The Invasion of Japan


I’m always confused by people who take the position that we should not have dropped the atomic bombs on Hiroshima and Nagasaki in August 1945.

I don’t think it’s something that should exactly be celebrated, but I think it was absolutely the right and proper decision.

Like the recent Wall Street bailout, the dropping of the bombs was a necessary evil. Not something to be cheered, but something that had to be done because the alternative of not doing it would have been just disastrously bad.

I’d bet this blog’s readership is a major exception, but very few people know that, in August 1945, the United States was ramping up for the planned invasion of the Japanese home islands. Major elements of the forces that had defeated Hitler, including the entire 8th Air Force, were being rerouted to the Pacific theater for the effort.

I first learned about Operations Olympic and Coronet as a kid, playing the 1946 expansion pack for the flight sim Aces of the Pacific.

I’ve known since then that estimates called for as many as a million U.S. casualties. A horrific toll that by itself justified the use of atomic weapons.

In the years since, I’ve come to firmly believe that the atomic bomb probably saved tens of millions of more lives by deterring what would have otherwise been an almost inevitable war with the Soviet Union in Europe.

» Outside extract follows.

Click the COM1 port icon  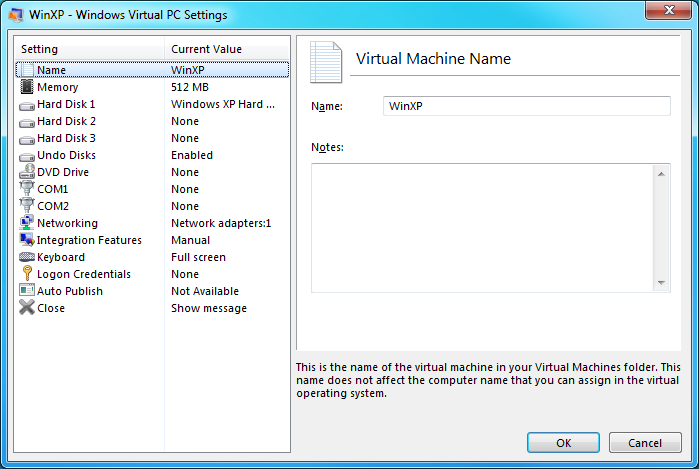(x=27, y=189)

Today, my grandfather sent along a remarkable PDF detailing exactly what the U.S. would have faced in an invasion of Japan. It contains details of which I was unfamiliar, especially regarding the potency of Japan’s defensive planning. If you have any interest in the history of the war and what might have been, it’s a must read.


4 Comments Add yours

  1. Scott Atchison says:

    I LOVED that game! Read this if you want to know what an invasion of Japan would have been like.

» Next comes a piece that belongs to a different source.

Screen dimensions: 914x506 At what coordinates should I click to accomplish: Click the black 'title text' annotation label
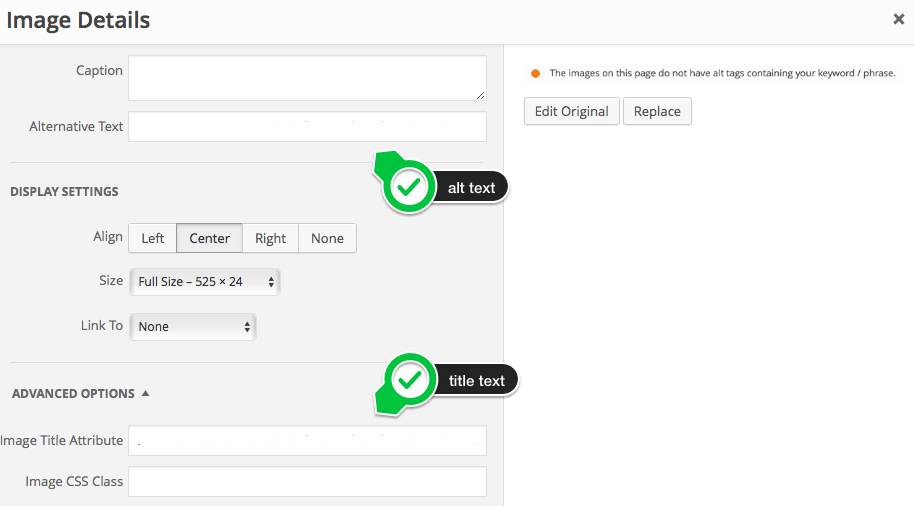(x=476, y=380)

    I bought this,, at Borders during their fire sales. It’s on the reading list.

  2. keith rudzik says:

    Utterly breathtaking, Doogs [ your gramps letter ].After reading it,I genuinally feel “Operation Downfall” would have failed , requiring either a second plan & attempt or allowing Japan to surrender on Their terms.What with over 12,000 suicide aircraft,their submarines,and other suicide water-bourne devices, would our Troop transport [ and all the other vessels ] even survive in sufficiant nimbers to carry on the invasion.Even if the invasion went off,their ground forces & defensive measures would have made D-Day seem like a cake-walk.Then to have the civilan forces,Chemical & biological attacks to further contend with. If I was alive then,I’d have bet on Japan.I’m printing & saving the letter so that the next time a debate pops up about our use of atomic weapons,I can blunt any naysayer by having that read to them. Thank You so much for sharing it to us all. Keith R.

  3. Tim Wilding says:

    Great letter explaining Operation Downfall. It is hard to believe that the intel on Japanese aircraft was so far off, but we did not have a lot of intel assists in Japan. I believe we would have used the bomb during the invasion at some time. We would have had at least 4 to 6 bombs done by Nov.1, 1945 and I could see tactical use of the bomb against Toyko or against Japanese troop concentrations. Then that would have opened the door for U.S. troops and more civilans getting radiation sickness from the fall out.

    The book “1945” by Robert Conroy is a good alternative history of what an invasion would have been like. A part of his story is that the Russians invade Manchuria, then the Japanese Army withdraw into Korea, and the Russians let the them escape back to Japan to fight the Americans. Interesting idea.

    The huge Japanese Army in China is not mentioned at all in this letter, but I am sure it was a big concern.

  4. Rick says:

    A nice read Doogs, thanks for sharing. My Dad was USN radioman 44-46 on the USS Saranac AO74. 58TF/3rd & 7th Fleet. I was aware of the lack of intel and how Japan was prepared for the ultimate “Death Match”.

    Every time there was any reference to a B29, the next words out of his mouth were, “that plane saved my life.”

    He passed in 2008 and I inherited over 200 books on WWII, boxes and boxes of “stuff” from the greatest adventure of his life.

    He was the epitome of a pack rat. Business card from a brothel in Tsingtao, the card read complete with address and free dance: “Welcome American Sailor and Soldier * Best Whores House”. He swears he has a kid in Tsingtao.

    Some of the stories we would hear over and over again sounded more like McHale’s Navy than sweating bullets in the South Pacific. When given an opportunity to play, Pop and his buddies would play real hard. Plenty of scary stuff though, like bomb strikes, subs and typhoons. I try to put myself in that position when I was 17/18 years old, truly amazes me what they experienced and how they coped and achieved (front lines and home front) during those years.